**WHAT IS EXPECTED**
Please set down the entries from the line with "What do you" to the line with "This screenshot has height=437, width=513." word for word, leaving the pictures out.

**DATA FOR ANALYSIS**
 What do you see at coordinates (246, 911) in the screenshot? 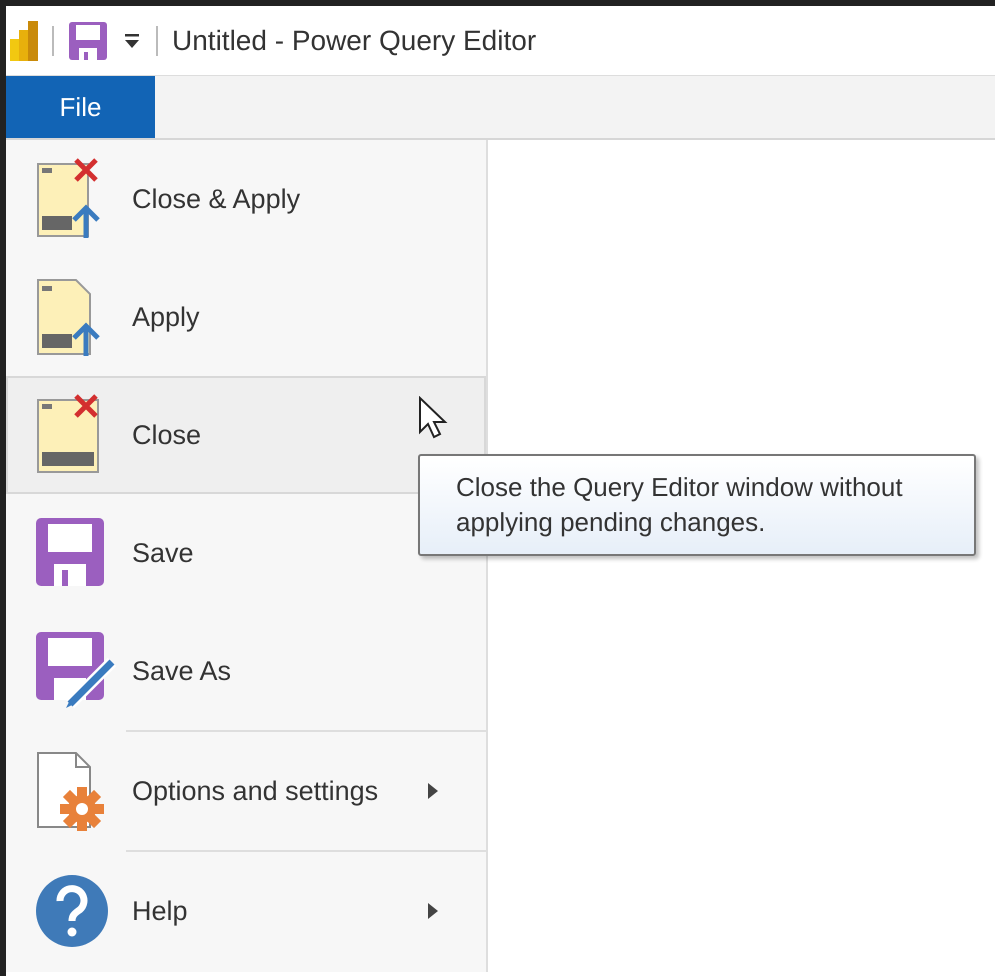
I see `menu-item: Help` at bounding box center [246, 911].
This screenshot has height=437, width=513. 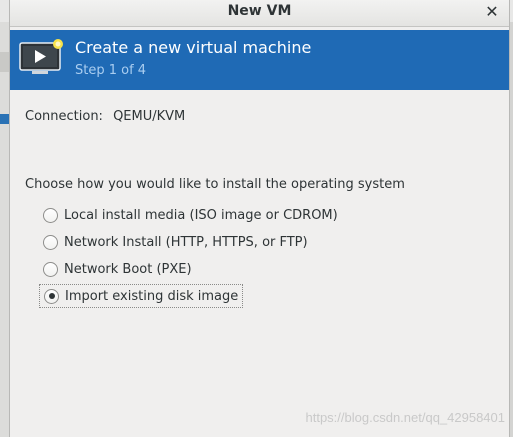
==
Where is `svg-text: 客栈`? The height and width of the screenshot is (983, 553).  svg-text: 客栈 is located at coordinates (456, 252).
* * *
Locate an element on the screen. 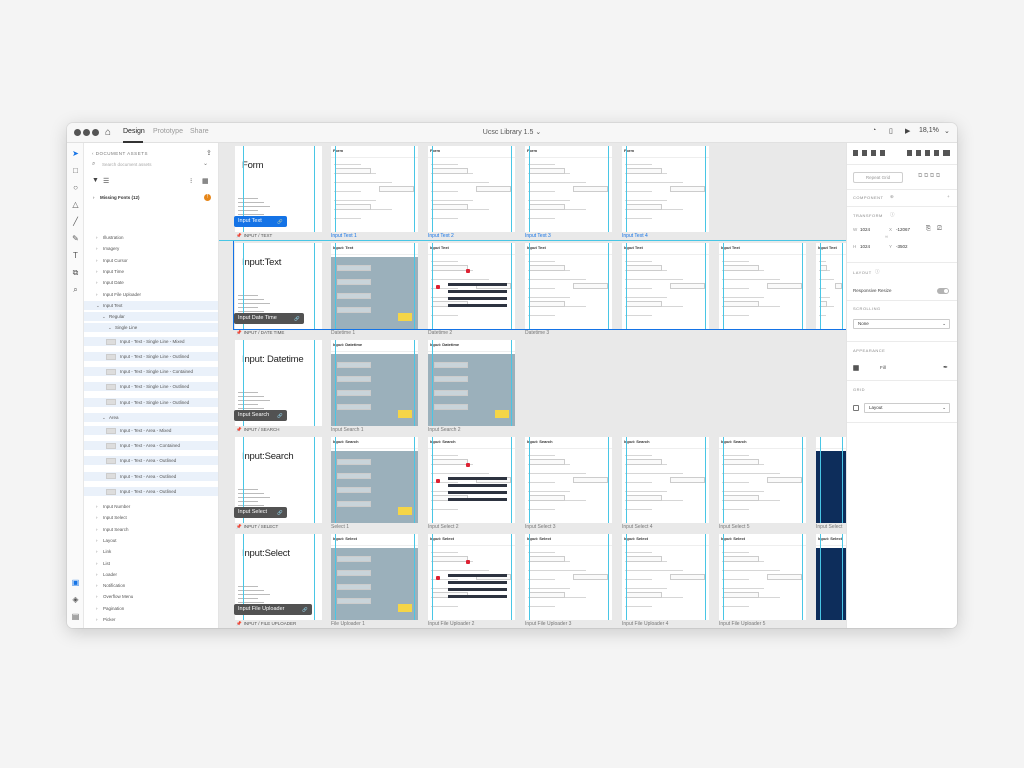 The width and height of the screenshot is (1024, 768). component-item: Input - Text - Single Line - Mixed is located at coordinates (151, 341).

**OUTPUT OF THE EXERCISE**
 What do you see at coordinates (246, 911) in the screenshot? 
I see `menu-item: Help` at bounding box center [246, 911].
This screenshot has height=437, width=513. 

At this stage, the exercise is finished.